Go through the entries, filter for the word "title", and copy every line that has it.

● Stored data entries
◇ ◇ ◇ ◇
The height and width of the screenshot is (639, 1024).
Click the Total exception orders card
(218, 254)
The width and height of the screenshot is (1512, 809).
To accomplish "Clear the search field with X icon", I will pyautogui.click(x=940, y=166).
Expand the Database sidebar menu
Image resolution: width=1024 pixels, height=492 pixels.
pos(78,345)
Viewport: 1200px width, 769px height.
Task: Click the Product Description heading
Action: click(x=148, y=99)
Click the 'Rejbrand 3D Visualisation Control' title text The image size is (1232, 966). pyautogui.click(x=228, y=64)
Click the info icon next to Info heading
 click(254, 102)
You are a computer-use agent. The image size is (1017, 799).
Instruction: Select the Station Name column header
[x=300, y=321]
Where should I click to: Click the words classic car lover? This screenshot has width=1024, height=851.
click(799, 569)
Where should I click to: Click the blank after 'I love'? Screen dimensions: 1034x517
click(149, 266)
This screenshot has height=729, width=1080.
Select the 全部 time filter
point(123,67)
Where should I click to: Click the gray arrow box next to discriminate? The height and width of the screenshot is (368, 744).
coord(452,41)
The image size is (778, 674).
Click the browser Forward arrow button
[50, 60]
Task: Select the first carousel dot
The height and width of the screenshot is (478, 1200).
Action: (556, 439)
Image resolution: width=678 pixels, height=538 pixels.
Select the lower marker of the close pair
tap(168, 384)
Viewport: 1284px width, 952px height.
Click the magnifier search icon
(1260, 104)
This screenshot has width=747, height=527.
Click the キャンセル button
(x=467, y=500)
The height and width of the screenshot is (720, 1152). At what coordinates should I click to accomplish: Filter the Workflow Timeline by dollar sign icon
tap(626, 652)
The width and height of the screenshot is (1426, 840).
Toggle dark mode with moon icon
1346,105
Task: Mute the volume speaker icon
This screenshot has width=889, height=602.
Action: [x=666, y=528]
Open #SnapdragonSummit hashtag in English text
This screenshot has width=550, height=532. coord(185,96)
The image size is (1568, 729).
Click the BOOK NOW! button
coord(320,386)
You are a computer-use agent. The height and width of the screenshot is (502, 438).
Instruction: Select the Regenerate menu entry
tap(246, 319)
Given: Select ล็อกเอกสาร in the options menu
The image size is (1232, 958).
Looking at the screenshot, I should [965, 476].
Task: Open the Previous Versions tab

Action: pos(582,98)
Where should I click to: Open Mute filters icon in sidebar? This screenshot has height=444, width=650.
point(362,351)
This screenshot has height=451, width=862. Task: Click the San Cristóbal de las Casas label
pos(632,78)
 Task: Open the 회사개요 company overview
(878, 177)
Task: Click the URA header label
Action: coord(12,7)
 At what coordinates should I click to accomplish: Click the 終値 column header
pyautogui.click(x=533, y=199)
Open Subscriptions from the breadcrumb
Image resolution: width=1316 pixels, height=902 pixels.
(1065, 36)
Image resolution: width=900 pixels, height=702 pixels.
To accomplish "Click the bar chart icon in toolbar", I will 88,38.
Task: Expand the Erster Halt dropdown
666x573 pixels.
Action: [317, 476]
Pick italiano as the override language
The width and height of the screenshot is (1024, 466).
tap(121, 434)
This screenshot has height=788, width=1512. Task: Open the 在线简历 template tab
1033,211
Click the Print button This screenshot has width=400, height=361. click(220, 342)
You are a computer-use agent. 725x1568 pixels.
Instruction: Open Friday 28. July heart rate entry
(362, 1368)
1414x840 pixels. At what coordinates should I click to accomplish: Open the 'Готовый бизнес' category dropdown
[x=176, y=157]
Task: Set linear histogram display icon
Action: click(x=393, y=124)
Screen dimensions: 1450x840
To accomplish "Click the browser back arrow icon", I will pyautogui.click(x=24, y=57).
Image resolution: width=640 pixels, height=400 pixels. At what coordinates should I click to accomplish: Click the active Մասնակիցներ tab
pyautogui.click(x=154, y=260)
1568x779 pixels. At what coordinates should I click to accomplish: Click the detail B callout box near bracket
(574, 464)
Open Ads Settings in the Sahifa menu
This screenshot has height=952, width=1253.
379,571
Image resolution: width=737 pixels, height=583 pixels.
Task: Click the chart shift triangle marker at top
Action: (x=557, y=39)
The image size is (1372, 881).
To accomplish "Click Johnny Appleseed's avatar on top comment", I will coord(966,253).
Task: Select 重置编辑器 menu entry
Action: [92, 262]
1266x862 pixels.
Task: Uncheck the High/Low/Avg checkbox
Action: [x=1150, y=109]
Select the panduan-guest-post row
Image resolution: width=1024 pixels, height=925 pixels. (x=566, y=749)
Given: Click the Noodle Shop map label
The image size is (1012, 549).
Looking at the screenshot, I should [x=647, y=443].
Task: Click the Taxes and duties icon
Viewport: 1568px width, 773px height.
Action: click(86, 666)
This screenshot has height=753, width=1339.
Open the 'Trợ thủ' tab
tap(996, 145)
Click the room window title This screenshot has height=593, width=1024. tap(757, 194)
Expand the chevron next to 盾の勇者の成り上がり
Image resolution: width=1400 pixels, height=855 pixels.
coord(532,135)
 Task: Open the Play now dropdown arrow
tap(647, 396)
◇ ◇ ◇ ◇
● RESPONSE TO THIS TASK
Click the 'Rejbrand 3D Visualisation Control' title text The image size is (1232, 966). pyautogui.click(x=228, y=64)
Click the room window title This screenshot has height=593, width=1024. tap(757, 194)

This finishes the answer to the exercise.